To model large biomolecular systems, such as cell and organelles an atomistic description is not currently achievable and is not generally practical. Therefore, simplified coarse-grained (CG) modelling becomes a necessity. One of the most important cellular components is chromatin, a large DNA-protein complex where DNA is highly compacted. Recent progress in coarse graining modelling of the major chromatin components, double helical DNA and the nucleosome core particle (NCP) is presented. First, general principles and approaches allowing rigorous bottom-to-top generation of interaction potentials in the CG models are presented. Then, recent CG models of DNA are reviewed and their adequacy is benchmarked against experimental data on the salt dependence of DNA flexibility (persistence length). Furthermore, a few recent CG models of the NCP are described and their application for studying salt-dependent NCP-NCP interaction is discussed. An example of a multiscale approach to CG modelling of chromatin is presented where interactions and self-assembly of thousands of NCPs in solution are observed.

BROMOC suite: Monte Carlo/Brownian dynamics suite for studies of ion permeation and DNA transport in biological and artificial pores with effective potentials.
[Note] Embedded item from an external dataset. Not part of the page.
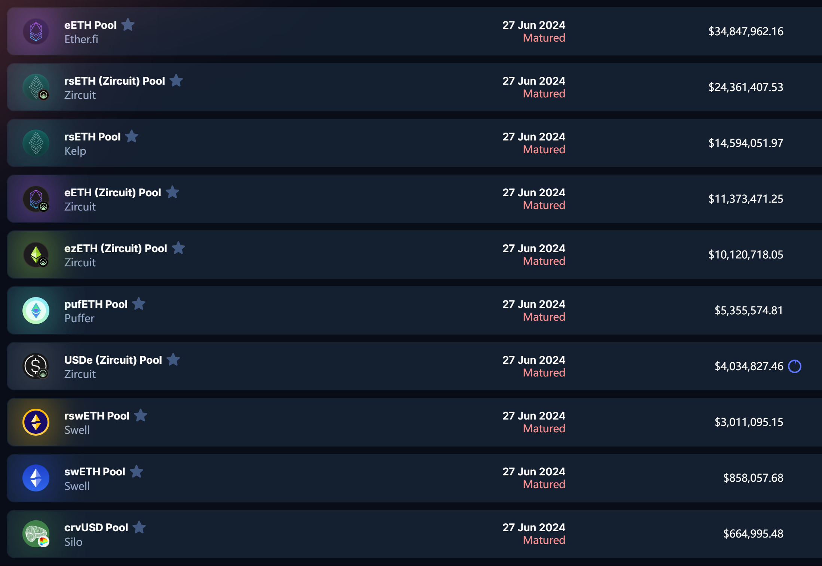Toggle favorite star for crvUSD Pool
Screen dimensions: 822x566
click(x=139, y=527)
The transport of ions and solutes by biological pores is central for cellular processes and has a variety of applications in modern biotechnology. The time scale involved in the polymer transport across a nanopore is beyond the accessibility of conventional MD simulations. Moreover, experimental studies lack sufficient resolution to provide details on the molecular underpinning of the transport mechanisms. BROMOC, the code presented herein, performs Brownian dynamics simulations, both serial and parallel, up to several milliseconds long. BROMOC can be used to model large biological systems. IMC-MACRO software allows for the development of effective potentials for solute-ion interactions based on radial distribution function from all-atom MD. BROMOC Suite also provides a versatile set of tools to do a wide variety of preprocessing and postsimulation analysis. We illustrate a potential application with ion and ssDNA transport in MspA nanopore.

Systematic implicit solvent coarse graining of dimyristoylphosphatidylcholine lipids.

We have used systematic structure-based coarse graining to derive effective site-site potentials for a 10-site coarse-grained dimyristoylphosphatidylcholine (DMPC) lipid model and investigated their state point dependence. The potentials provide for the coarse-grained model the same site-site radial distribution functions, bond and angle distributions as those computed in atomistic simulations carried out at four different lipid-water molar ratios. It was shown that there is a non-negligible dependence of the effective potentials on the concentration at which they were generated, which is also manifested in the properties of the lipid bilayers simulated using these potentials. Thus, effective potentials computed at low lipid concentration favor to more condensed and ordered structure of the bilayer with lower average area per lipid, while potentials obtained at higher lipid concentrations provide more fluid-like structure. The best agreement with the reference data and experiment was achieved using the set of potentials derived from atomistic simulations at 1:30 lipid:water molar ratio providing fully saturated hydration of DMPC lipids. Despite theoretical limitations of pairwise coarse-grained potentials expressed in their state point dependence, all the resulting potentials provide a stable bilayer structure with correct partitioning of different lipid groups across the bilayer as well as acceptable values of the average lipid area, compressibility and orientational ordering. In addition to bilayer simulations, the model has proven its robustness in modeling of self-aggregation of lipids from randomly dispersed solution to ordered bilayer structures, bicelles, and vesicles.